Account Planning Insights Can REV Up Business

Three key qualities characterize the successful campaigns I’ve worked on over the years.

Relevance, Empathy and Value… REV

Relevance. Barring unusual skills, you won’t have much luck selling products when you’re talking to the wrong audience or promising to deliver things that are low on the consumer’s priority list. Making products and services relevant in new ways with new uses for a new audience can be the key to highly profitable incremental business. At Clorox, we developed a very successful “You’ve Got Me, So Why Don’t You Use Me?” campaign targeting a nascent audience of homemakers doing plenty of laundry but also concerned about disinfecting sinks and toilets. Altering our one-dimensional image and expanding our utility brought us new uses and users—and additional sales.

Empathy. Understanding and associating the product or service qualities that mean the most to our target audience—as reflected in the images and icons we use to communicate—is at the heart of effective branding. It’s the key to creating a sense of strong personal identification that’s the hallmark of a great brand franchise.
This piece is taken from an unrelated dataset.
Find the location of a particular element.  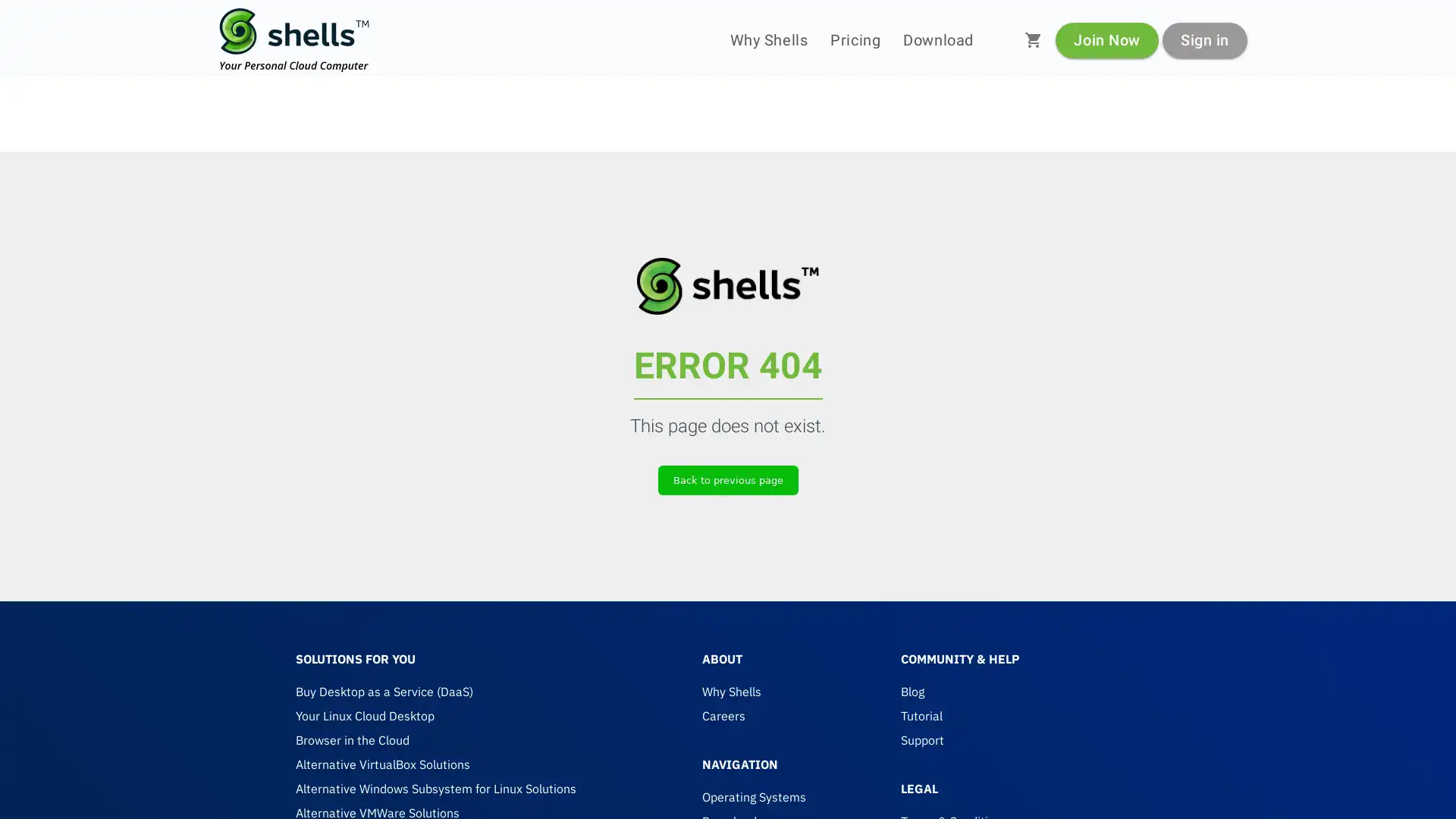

Pepsi has repeatedly beaten Coke in blind product testing only to have preference reversed once tasters were told which products they’d tried. Hardly a handful of heavy beer drinkers can accurately identify their own brand in triangle testing, and yet that didn’t prevent Gerald Ford and many others from flying Coors Beer back from Colorado when its distribution was restricted by the need for refrigeration. Ed Meyer, the former Chairman of Grey Advertising who got his start working at Filene’s Basement, was fond of observing that hundreds of shoppers pass the original Burberry Store on 57th Street in Manhattan every day and walk another five blocks to buy Burberry coats and scarves at Bloomingdale’s. Empathy is also a singular characteristic of the campaigns that have built great brands in commodity categories, vis-à-vis the Marlborough Man.

Value. There may be no more fundamentally important quality, particularly in today’s price-sensitive environment; think about how the world’s largest retailer hammers home a theme of “everyday low prices.” However, achieving and sustaining success can’t be accomplished simply with low prices. History demonstrates that as markets evolve, price competition proliferates, and there’s always someone willing to sell their product or service at a lower cost. Achieving the optimum balance between cost and benefit leaves customers so satisfied they’re oblivious to price or quick to tell you it doesn’t matter.
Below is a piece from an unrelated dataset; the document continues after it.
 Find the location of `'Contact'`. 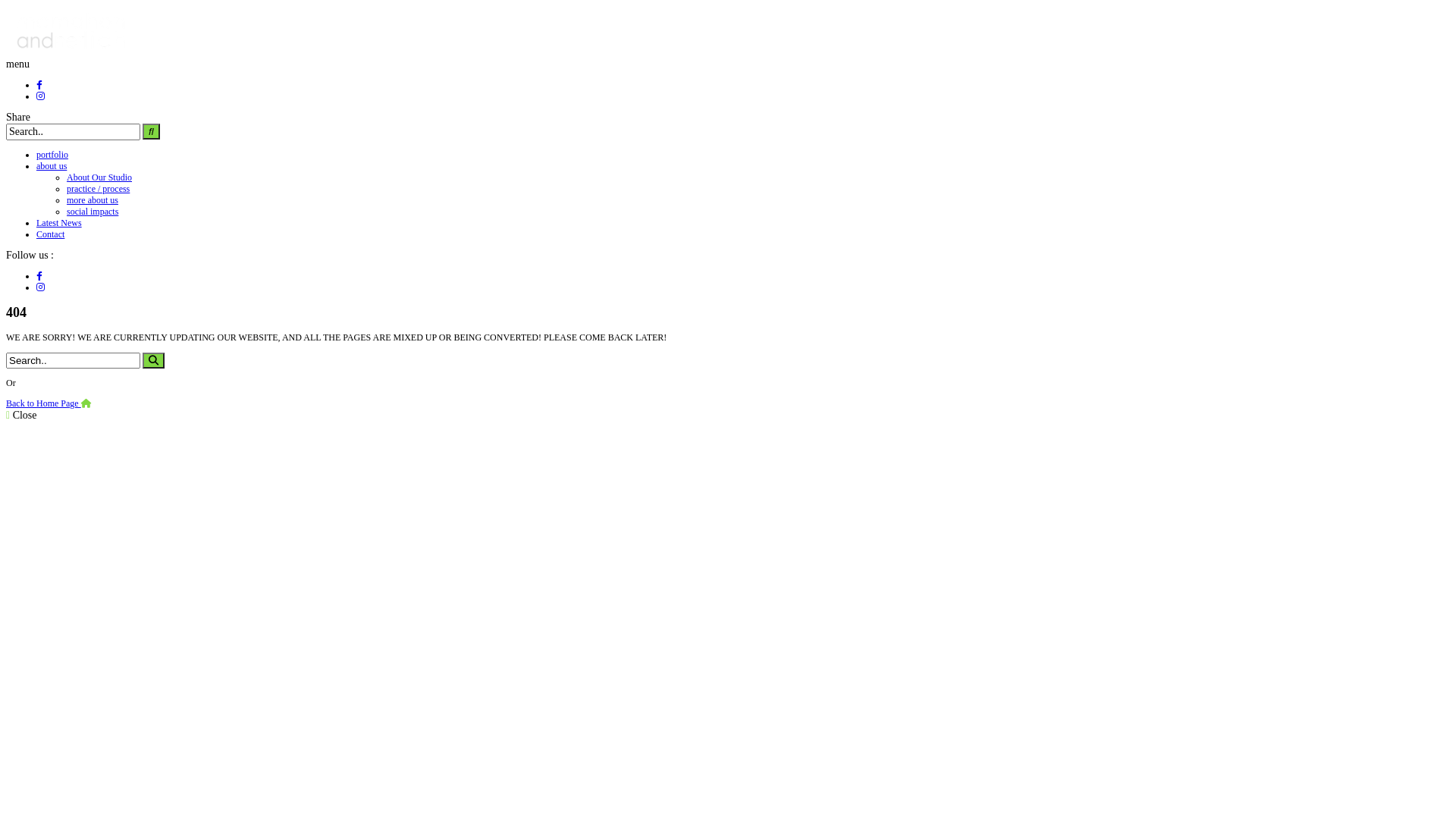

Delivering that kind of value requires an understanding of what people really want—not simply what they tell you. When Gardner, the agency I then worked for, helped John Deere introduce their Lawn & Garden Tractor, the engineers at Deere and the consumers we interviewed spent hours talking about horsepower and features. Meanwhile, John Deere salespeople and dealers worried about the substantial premium that was going to be charged. We successfully introduced “The Weekend Freedom Machine” with a campaign rooted in the knowledge that… Yes, it was a Deere…Yes, features mattered… but down deep, our target audience was itching to get on the golf course or watch a football game.

Bill Bernbach, the prime mover in the advertising creative revolution of the 1960s, observed that, “It is insight into human nature that is the key to the communicator's skill.”

“Nothing is so powerful as an insight into human nature… what compulsions drive a man, what instincts dominate his action… if you know these things about a man you can touch him at the core of his being,” observed Mr. B.

Ad Age columnist Bob Garfield pointed out that, “Mr. Bernbach's creative revolution was not the overturning of '50s-era ‘motivational’ manipulation. It was simply the most agreeable and effective expression of it… DDB’s great watershed campaign for Volkswagen—epitomized by “Lemon,” the print ad based on the factory’s rejection of a 1961 Beetle for delivery because of a blemished chrome strip on the glove compartment—walked right past the air-cooled engine and 34-miles-per-gallon attributes to make the Beetle the badge of conspicuously inconspicuous consumption for those who wanted to show that they didn’t need to show off.”

Effective account planning can help you uncover the relevance, establish empathy, and build the perceived value that will rev up business. Ladies and gentlemen, start your engines.